Improving real-world learning
Imagine that you could learn a new language in a day, or memorize an entire textbook in an hour. How would that change your life? We are working to revolutionize real-world learning by developing customized brain-based tools that allow people to acquire information as quickly and efficiently as possible. Our training programs are built around computational models of how each individual learner acquires information. The models adapt and improve over time as the learner interacts with our system. We are working towards a classroom of the future where students easily learn vast quantities of information, and where they have fun doing it!
Tracking our Thoughts
In everyday life, what does it look like when someone else remembers a past experience? Unless they're retrieving a particularly evocative memory (e.g. remembering a joke that makes them laugh), there's often no obvious cue that a memory is being retrieved. The vast majority of our thoughts and mental processes are hidden from others. Our lab builds tools for tracking those otherwise-hidden thoughts (especially the memory-related ones) using brain recordings. We apply these tools during memory experiments to test out our theories about how memory works and how we can manipulate it.

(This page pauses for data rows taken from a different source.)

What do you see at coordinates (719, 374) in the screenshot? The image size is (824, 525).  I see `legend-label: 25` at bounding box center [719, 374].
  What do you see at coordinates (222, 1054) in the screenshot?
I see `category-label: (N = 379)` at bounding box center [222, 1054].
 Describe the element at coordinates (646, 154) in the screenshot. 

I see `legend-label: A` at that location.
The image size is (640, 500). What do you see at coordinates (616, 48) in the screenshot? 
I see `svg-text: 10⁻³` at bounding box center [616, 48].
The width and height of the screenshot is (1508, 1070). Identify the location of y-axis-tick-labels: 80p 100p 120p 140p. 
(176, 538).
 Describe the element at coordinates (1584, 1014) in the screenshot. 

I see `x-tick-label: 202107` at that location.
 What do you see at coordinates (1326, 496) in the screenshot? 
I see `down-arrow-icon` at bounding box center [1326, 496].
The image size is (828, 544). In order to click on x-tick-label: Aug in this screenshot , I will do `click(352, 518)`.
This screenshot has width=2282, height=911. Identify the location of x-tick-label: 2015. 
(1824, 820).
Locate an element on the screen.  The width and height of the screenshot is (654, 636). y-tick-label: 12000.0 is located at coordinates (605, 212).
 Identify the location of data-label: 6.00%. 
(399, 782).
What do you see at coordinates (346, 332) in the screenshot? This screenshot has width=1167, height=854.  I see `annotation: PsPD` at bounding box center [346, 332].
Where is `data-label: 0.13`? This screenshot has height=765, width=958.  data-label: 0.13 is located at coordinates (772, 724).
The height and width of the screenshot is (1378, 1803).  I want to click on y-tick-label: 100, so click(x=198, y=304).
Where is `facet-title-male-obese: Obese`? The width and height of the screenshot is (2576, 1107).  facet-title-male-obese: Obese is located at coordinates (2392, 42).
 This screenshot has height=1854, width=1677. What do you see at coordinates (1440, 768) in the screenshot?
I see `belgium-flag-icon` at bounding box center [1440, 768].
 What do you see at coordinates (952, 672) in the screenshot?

Building Better Brain Models
Brain recordings are incredibly complex, but that doesn't mean our brain activity is random! Rather, the patterns of activity our brains exhibit are beautiful, highly structured, and dynamic. We build computational models to describe (quantify), compute with, and visualize these dynamic brain patterns. A special focus in our lab is on exploring dynamic connectivity patterns (how our brain structures communicate as we perform different tasks). We are especially interested in how these patterns relate to memory, and how information flows between the world and our memory systems.